● **SET OF TASKS**
1. Answer these questions using the sepsis account:
(a) What percent chance to live was Kristen given?
(b) How many days was she in the hospital?
(c) What event did she wear the heels to?
2. In the sepsis account, transcribe the stretch from "She was dizzy" through "failure and death." without changing anything.

● **PAGE EXCERPT**
====

It was May 3, 2016. Something wasn’t right. Kristen Santos knew it.
She was dizzy and running a fever. It felt like the flu, but worse. Not
well enough to drive, she asked a neighbor to take her to the hospital.
“I don’t remember anything after that,” said Kristen,
who woke up briefly, more than 10 days later inside Kaweah Delta Medical
Center’s Intensive Care Unit (ICU).
When Kristen woke next, she’d missed Mother’s Day, and her
two grown children who live out of the area – Celeste and Nicholas
– were beside her; her boyfriend Brad, was whispered “I love
you,” in her ear. Three of her fingers and two of her toes had turned
black from lack of blood circulation. Her kidneys had shut down. She had
experienced a heart attack. All were the result of her diagnosis with
sepsis, the body’s overwhelming and life-threatening response to
an infection, which can cause tissue damage, organ failure and death.
At the age of 48, Kristen, a retired police officer, who had long been
the picture of health, was given a 40 percent chance to live.
Today, Kristen is alive and thankful. She’ll always wonder how a
blister on her foot became infected and landed her in the hospital for
28 days. The blister developed on a Saturday after she wore the perfect
pair of heels to match her outfit to the San Francisco ballet. Two days
later, she began feeling sick.

====

● **DATASET EXTRACT**
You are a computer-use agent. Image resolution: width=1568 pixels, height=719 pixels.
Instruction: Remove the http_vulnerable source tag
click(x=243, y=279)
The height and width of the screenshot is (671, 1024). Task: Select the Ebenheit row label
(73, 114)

====

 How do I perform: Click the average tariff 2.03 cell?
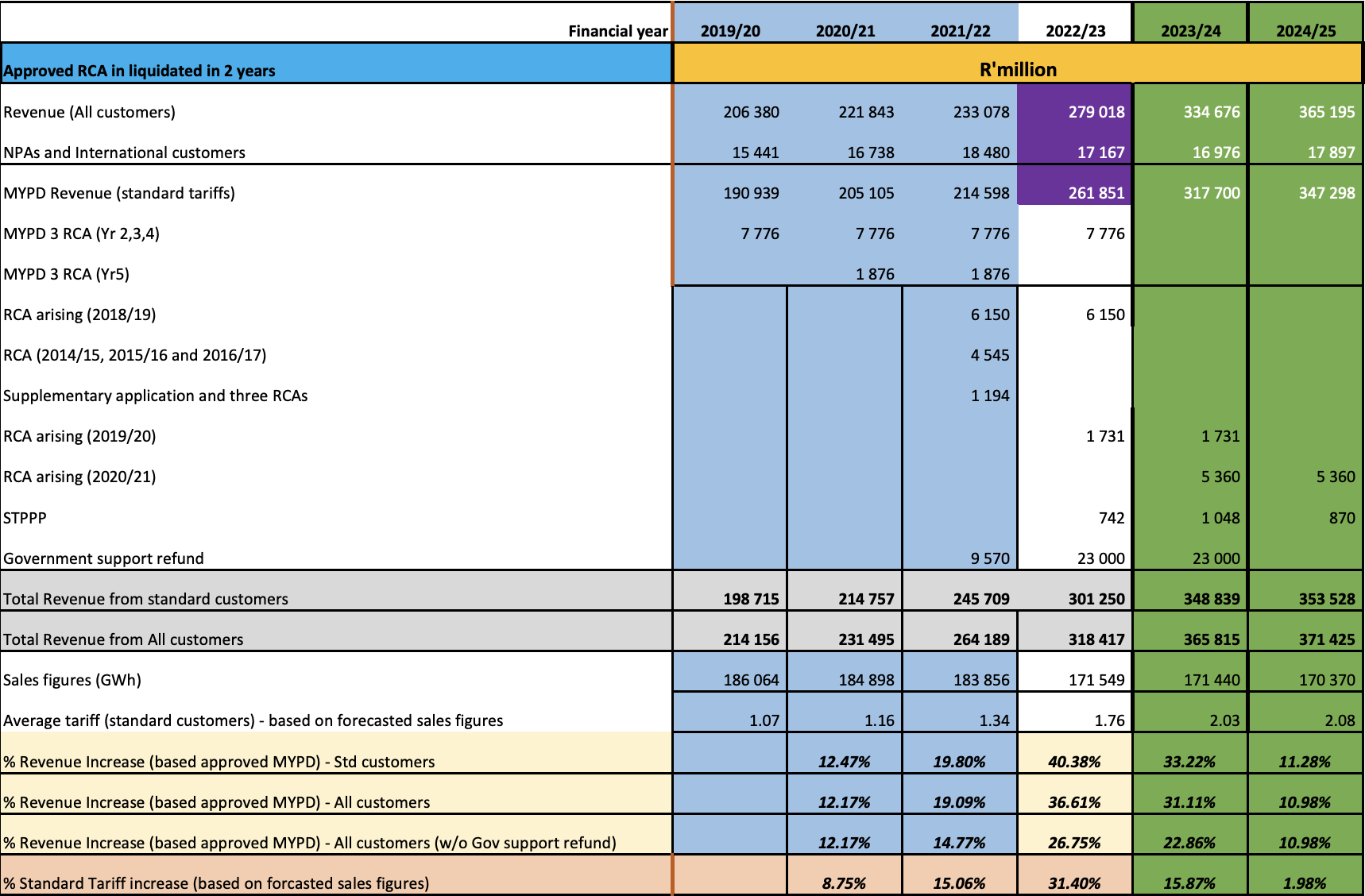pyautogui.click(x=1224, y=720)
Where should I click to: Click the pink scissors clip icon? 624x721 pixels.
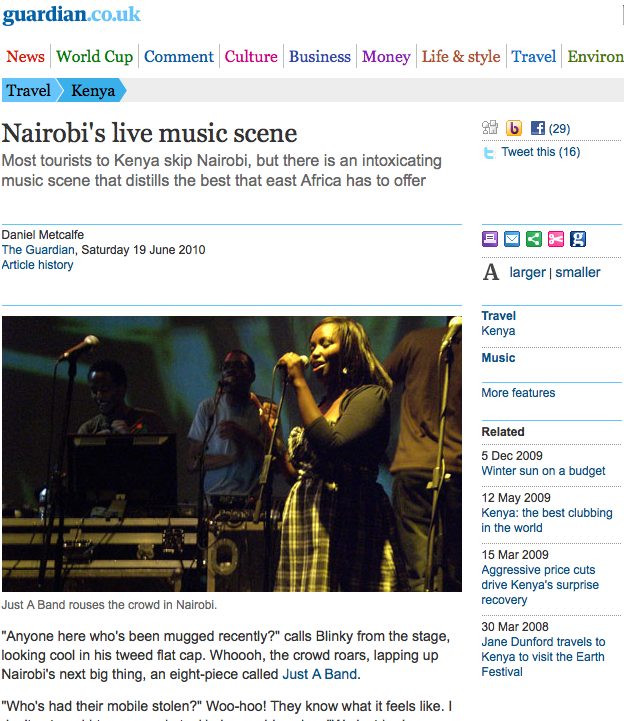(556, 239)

====

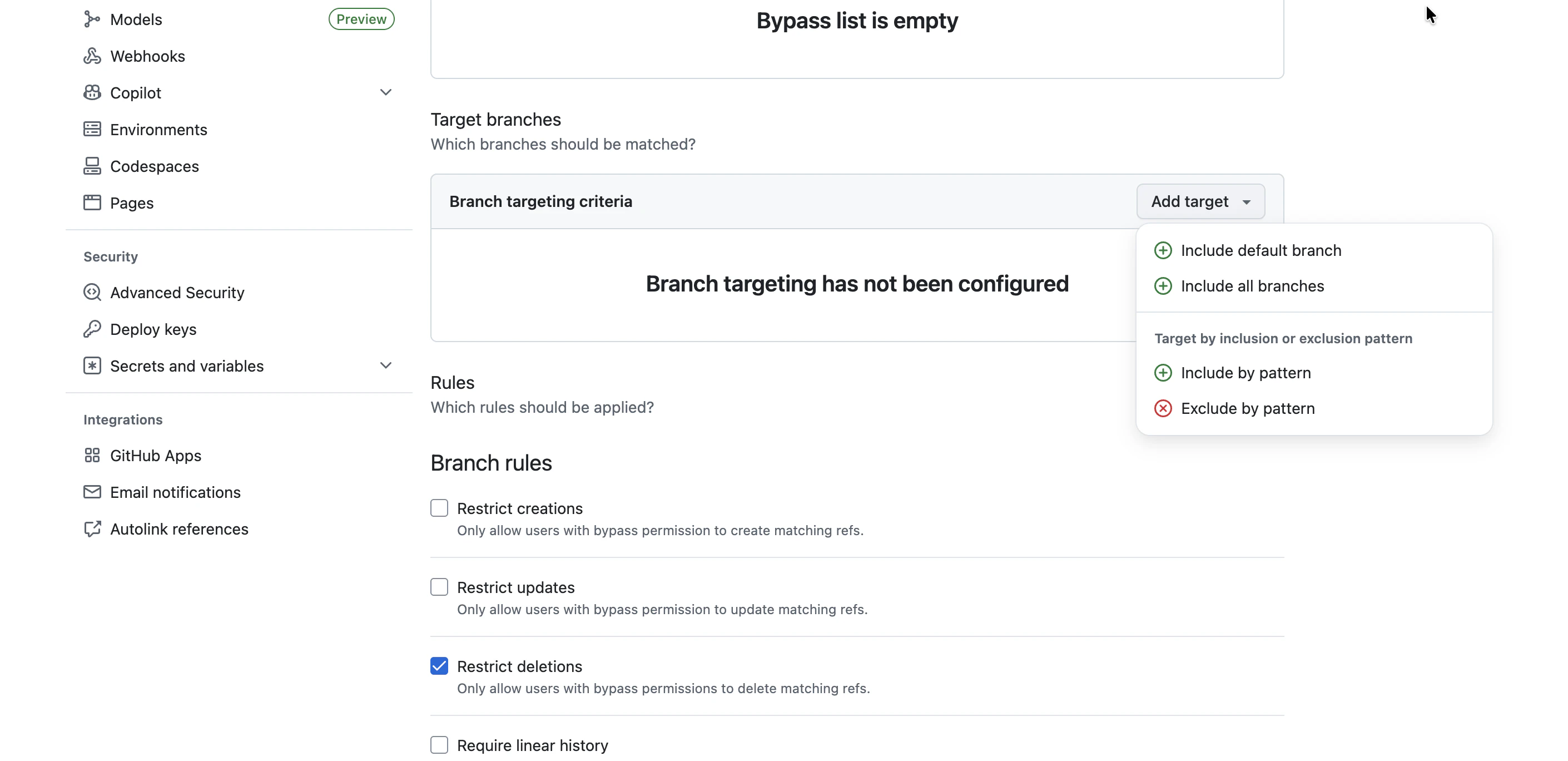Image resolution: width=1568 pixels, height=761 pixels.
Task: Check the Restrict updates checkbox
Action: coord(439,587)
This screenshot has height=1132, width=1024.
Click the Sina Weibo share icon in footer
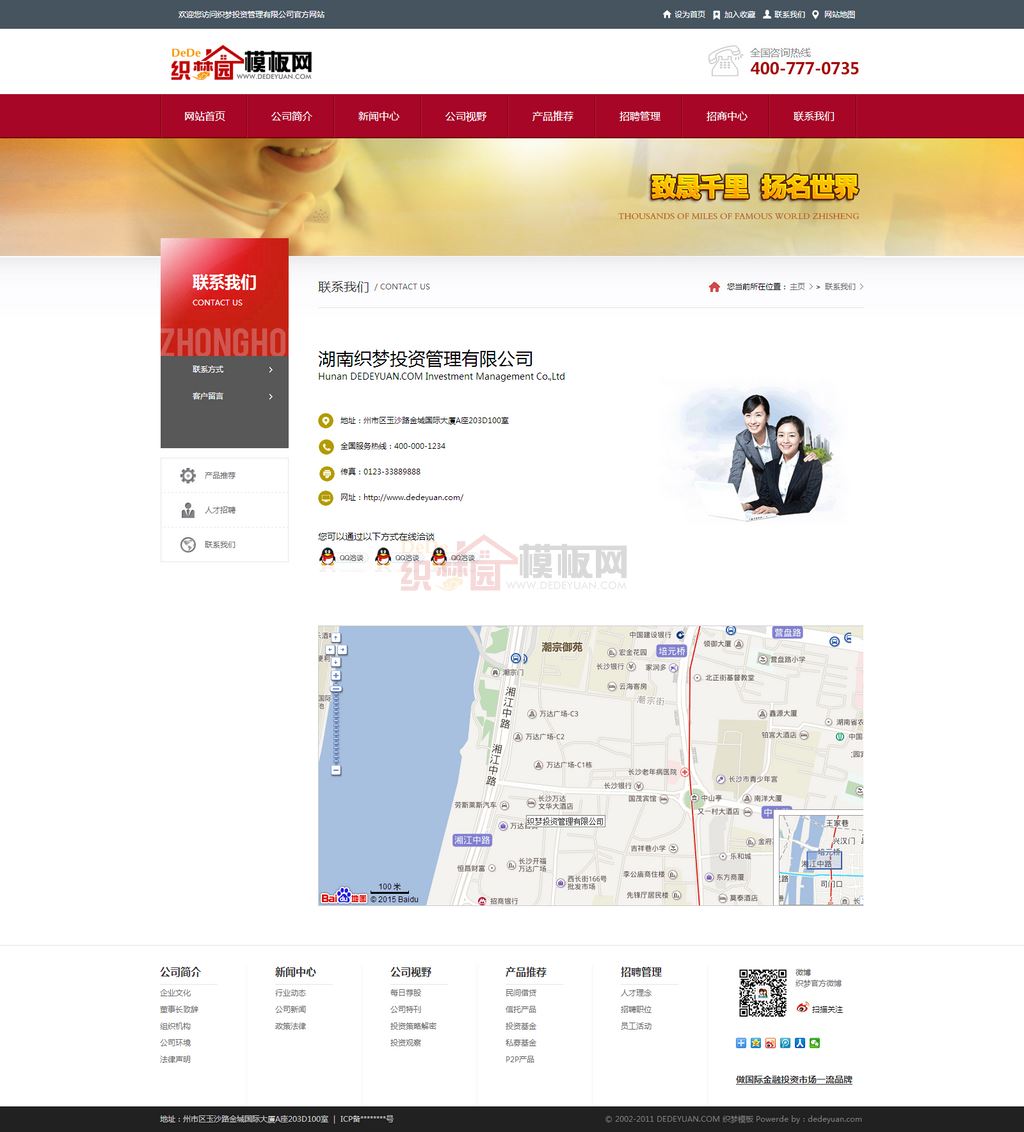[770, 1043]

====

● **RESULTS OF THE EXERCISE**
1.
(a) 40 percent
(b) 28 days
(c) The San Francisco ballet

2.
She was dizzy and running a fever. It felt like the flu, but worse. Not
well enough to drive, she asked a neighbor to take her to the hospital.
“I don’t remember anything after that,” said Kristen,
who woke up briefly, more than 10 days later inside Kaweah Delta Medical
Center’s Intensive Care Unit (ICU).
When Kristen woke next, she’d missed Mother’s Day, and her
two grown children who live out of the area – Celeste and Nicholas
– were beside her; her boyfriend Brad, was whispered “I love
you,” in her ear. Three of her fingers and two of her toes had turned
black from lack of blood circulation. Her kidneys had shut down. She had
experienced a heart attack. All were the result of her diagnosis with
sepsis, the body’s overwhelming and life-threatening response to
an infection, which can cause tissue damage, organ failure and death.